Saved entries:
◆ ◆ ◆ ◆ ◆ ◆ ◆
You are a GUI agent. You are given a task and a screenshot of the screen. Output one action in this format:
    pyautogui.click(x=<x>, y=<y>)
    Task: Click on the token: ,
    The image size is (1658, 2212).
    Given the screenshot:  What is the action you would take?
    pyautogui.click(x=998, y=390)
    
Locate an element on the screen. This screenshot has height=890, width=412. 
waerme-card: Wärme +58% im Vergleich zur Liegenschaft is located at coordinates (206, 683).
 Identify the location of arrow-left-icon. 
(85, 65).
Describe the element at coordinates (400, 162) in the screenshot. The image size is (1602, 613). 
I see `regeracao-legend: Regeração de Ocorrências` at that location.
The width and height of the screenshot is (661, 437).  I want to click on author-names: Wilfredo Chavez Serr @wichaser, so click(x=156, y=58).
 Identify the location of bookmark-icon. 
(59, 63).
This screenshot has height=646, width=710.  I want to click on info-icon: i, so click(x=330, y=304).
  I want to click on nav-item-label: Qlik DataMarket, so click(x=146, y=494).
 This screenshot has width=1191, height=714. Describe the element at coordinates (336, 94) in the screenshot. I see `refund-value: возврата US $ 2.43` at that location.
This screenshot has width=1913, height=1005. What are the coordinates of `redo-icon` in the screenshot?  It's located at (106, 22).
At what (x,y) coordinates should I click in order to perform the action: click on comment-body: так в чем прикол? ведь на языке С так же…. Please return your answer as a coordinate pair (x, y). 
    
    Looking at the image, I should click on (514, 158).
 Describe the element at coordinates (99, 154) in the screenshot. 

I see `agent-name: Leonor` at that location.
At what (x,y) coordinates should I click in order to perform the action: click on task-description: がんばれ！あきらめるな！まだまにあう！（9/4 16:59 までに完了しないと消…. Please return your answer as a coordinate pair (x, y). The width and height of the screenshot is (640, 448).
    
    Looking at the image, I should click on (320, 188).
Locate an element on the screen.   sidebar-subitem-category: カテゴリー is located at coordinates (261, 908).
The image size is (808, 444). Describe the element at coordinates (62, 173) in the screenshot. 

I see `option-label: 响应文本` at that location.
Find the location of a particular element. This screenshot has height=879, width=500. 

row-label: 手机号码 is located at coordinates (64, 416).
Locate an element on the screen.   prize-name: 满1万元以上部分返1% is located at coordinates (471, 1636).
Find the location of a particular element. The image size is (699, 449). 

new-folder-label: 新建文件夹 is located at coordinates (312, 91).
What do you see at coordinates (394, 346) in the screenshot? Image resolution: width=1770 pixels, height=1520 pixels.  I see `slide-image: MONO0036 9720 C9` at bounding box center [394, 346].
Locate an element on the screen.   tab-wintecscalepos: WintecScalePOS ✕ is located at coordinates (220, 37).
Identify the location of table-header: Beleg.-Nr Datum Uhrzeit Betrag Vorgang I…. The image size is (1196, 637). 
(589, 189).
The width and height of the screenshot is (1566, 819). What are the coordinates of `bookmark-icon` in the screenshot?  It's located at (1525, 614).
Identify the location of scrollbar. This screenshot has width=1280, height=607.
◆ ◆ ◆ ◆ ◆ ◆ ◆
§ What is expected:
Output every line of the data above as a JSON list of strings, one string per line, omitting blank lines.

§ Result:
[
  "You are a GUI agent. You are given a task and a screenshot of the screen. Output one action in this format:",
  "    pyautogui.click(x=<x>, y=<y>)",
  "    Task: Click on the token: ,",
  "    The image size is (1658, 2212).",
  "    Given the screenshot:  What is the action you would take?",
  "    pyautogui.click(x=998, y=390)",
  "Locate an element on the screen. This screenshot has height=890, width=412. ",
  "waerme-card: Wärme +58% im Vergleich zur Liegenschaft is located at coordinates (206, 683).",
  " Identify the location of arrow-left-icon. ",
  "(85, 65).",
  "Describe the element at coordinates (400, 162) in the screenshot. The image size is (1602, 613). ",
  "I see `regeracao-legend: Regeração de Ocorrências` at that location.",
  "The width and height of the screenshot is (661, 437).  I want to click on author-names: Wilfredo Chavez Serr @wichaser, so click(x=156, y=58).",
  " Identify the location of bookmark-icon. ",
  "(59, 63).",
  "This screenshot has height=646, width=710.  I want to click on info-icon: i, so click(x=330, y=304).",
  "  I want to click on nav-item-label: Qlik DataMarket, so click(x=146, y=494).",
  " This screenshot has width=1191, height=714. Describe the element at coordinates (336, 94) in the screenshot. I see `refund-value: возврата US $ 2.43` at that location.",
  "This screenshot has width=1913, height=1005. What are the coordinates of `redo-icon` in the screenshot?  It's located at (106, 22).",
  "At what (x,y) coordinates should I click in order to perform the action: click on comment-body: так в чем прикол? ведь на языке С так же…. Please return your answer as a coordinate pair (x, y). ",
  "    Looking at the image, I should click on (514, 158).",
  " Describe the element at coordinates (99, 154) in the screenshot. ",
  "I see `agent-name: Leonor` at that location.",
  "At what (x,y) coordinates should I click in order to perform the action: click on task-description: がんばれ！あきらめるな！まだまにあう！（9/4 16:59 までに完了しないと消…. Please return your answer as a coordinate pair (x, y). The width and height of the screenshot is (640, 448).",
  "    Looking at the image, I should click on (320, 188).",
  "Locate an element on the screen.   sidebar-subitem-category: カテゴリー is located at coordinates (261, 908).",
  "The image size is (808, 444). Describe the element at coordinates (62, 173) in the screenshot. ",
  "I see `option-label: 响应文本` at that location.",
  "Find the location of a particular element. This screenshot has height=879, width=500. ",
  "row-label: 手机号码 is located at coordinates (64, 416).",
  "Locate an element on the screen.   prize-name: 满1万元以上部分返1% is located at coordinates (471, 1636).",
  "Find the location of a particular element. The image size is (699, 449). ",
  "new-folder-label: 新建文件夹 is located at coordinates (312, 91).",
  "What do you see at coordinates (394, 346) in the screenshot? Image resolution: width=1770 pixels, height=1520 pixels.  I see `slide-image: MONO0036 9720 C9` at bounding box center [394, 346].",
  "Locate an element on the screen.   tab-wintecscalepos: WintecScalePOS ✕ is located at coordinates (220, 37).",
  "Identify the location of table-header: Beleg.-Nr Datum Uhrzeit Betrag Vorgang I…. The image size is (1196, 637). ",
  "(589, 189).",
  "The width and height of the screenshot is (1566, 819). What are the coordinates of `bookmark-icon` in the screenshot?  It's located at (1525, 614).",
  "Identify the location of scrollbar. This screenshot has width=1280, height=607."
]